==== Exercise materials
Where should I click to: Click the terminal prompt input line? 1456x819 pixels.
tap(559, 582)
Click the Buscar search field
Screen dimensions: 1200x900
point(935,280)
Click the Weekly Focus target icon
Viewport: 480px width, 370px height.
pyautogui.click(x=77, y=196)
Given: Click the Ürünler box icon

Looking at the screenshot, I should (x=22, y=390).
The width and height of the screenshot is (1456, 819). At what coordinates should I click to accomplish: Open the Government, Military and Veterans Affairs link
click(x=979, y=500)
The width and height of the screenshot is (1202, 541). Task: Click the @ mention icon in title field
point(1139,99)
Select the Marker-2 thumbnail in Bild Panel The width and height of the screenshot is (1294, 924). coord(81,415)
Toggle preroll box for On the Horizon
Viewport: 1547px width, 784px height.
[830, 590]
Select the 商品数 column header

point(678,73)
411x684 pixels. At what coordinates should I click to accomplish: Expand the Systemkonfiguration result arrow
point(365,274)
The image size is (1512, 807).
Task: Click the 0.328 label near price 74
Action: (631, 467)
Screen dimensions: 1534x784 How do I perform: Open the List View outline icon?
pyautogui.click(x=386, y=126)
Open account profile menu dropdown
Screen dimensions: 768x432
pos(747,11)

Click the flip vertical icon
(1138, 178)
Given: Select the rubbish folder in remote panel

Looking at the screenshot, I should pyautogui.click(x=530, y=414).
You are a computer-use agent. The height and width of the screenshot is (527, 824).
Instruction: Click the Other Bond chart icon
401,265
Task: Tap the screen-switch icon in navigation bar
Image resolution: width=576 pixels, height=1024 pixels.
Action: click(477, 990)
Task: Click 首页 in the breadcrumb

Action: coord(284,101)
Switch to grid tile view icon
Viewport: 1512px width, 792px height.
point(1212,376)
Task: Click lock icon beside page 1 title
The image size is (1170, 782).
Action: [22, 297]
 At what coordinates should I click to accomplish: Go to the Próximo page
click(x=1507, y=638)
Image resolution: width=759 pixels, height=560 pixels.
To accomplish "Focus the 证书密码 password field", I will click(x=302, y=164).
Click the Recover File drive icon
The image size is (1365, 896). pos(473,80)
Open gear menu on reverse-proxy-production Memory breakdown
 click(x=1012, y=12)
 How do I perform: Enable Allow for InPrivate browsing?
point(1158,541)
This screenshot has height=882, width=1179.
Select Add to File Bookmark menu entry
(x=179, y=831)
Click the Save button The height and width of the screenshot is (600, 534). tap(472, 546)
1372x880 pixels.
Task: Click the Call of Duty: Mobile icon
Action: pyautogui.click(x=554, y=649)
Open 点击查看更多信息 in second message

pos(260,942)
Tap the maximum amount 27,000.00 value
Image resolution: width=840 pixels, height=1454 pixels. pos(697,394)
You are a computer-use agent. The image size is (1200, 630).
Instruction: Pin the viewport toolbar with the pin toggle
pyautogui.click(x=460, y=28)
========
(What to produce)
Reproduce the lines above verbatim, every one of them from start to finish.

(The completed task)
Where should I click to: Click the terminal prompt input line? 1456x819 pixels.
tap(559, 582)
Click the Buscar search field
Screen dimensions: 1200x900
point(935,280)
Click the Weekly Focus target icon
Viewport: 480px width, 370px height.
pyautogui.click(x=77, y=196)
Given: Click the Ürünler box icon

Looking at the screenshot, I should (x=22, y=390).
The width and height of the screenshot is (1456, 819). At what coordinates should I click to accomplish: Open the Government, Military and Veterans Affairs link
click(x=979, y=500)
The width and height of the screenshot is (1202, 541). Task: Click the @ mention icon in title field
point(1139,99)
Select the Marker-2 thumbnail in Bild Panel The width and height of the screenshot is (1294, 924). coord(81,415)
Toggle preroll box for On the Horizon
Viewport: 1547px width, 784px height.
[830, 590]
Select the 商品数 column header

point(678,73)
411x684 pixels. At what coordinates should I click to accomplish: Expand the Systemkonfiguration result arrow
point(365,274)
The image size is (1512, 807).
Task: Click the 0.328 label near price 74
Action: (631, 467)
Screen dimensions: 1534x784 How do I perform: Open the List View outline icon?
pyautogui.click(x=386, y=126)
Open account profile menu dropdown
Screen dimensions: 768x432
pos(747,11)

Click the flip vertical icon
(1138, 178)
Given: Select the rubbish folder in remote panel

Looking at the screenshot, I should pyautogui.click(x=530, y=414).
You are a computer-use agent. The height and width of the screenshot is (527, 824).
Instruction: Click the Other Bond chart icon
401,265
Task: Tap the screen-switch icon in navigation bar
Image resolution: width=576 pixels, height=1024 pixels.
Action: click(477, 990)
Task: Click 首页 in the breadcrumb

Action: coord(284,101)
Switch to grid tile view icon
Viewport: 1512px width, 792px height.
point(1212,376)
Task: Click lock icon beside page 1 title
The image size is (1170, 782).
Action: [22, 297]
 At what coordinates should I click to accomplish: Go to the Próximo page
click(x=1507, y=638)
Image resolution: width=759 pixels, height=560 pixels.
To accomplish "Focus the 证书密码 password field", I will click(x=302, y=164).
Click the Recover File drive icon
The image size is (1365, 896). pos(473,80)
Open gear menu on reverse-proxy-production Memory breakdown
 click(x=1012, y=12)
 How do I perform: Enable Allow for InPrivate browsing?
point(1158,541)
This screenshot has height=882, width=1179.
Select Add to File Bookmark menu entry
(x=179, y=831)
Click the Save button The height and width of the screenshot is (600, 534). tap(472, 546)
1372x880 pixels.
Task: Click the Call of Duty: Mobile icon
Action: pyautogui.click(x=554, y=649)
Open 点击查看更多信息 in second message

pos(260,942)
Tap the maximum amount 27,000.00 value
Image resolution: width=840 pixels, height=1454 pixels. pos(697,394)
You are a computer-use agent. The image size is (1200, 630).
Instruction: Pin the viewport toolbar with the pin toggle
pyautogui.click(x=460, y=28)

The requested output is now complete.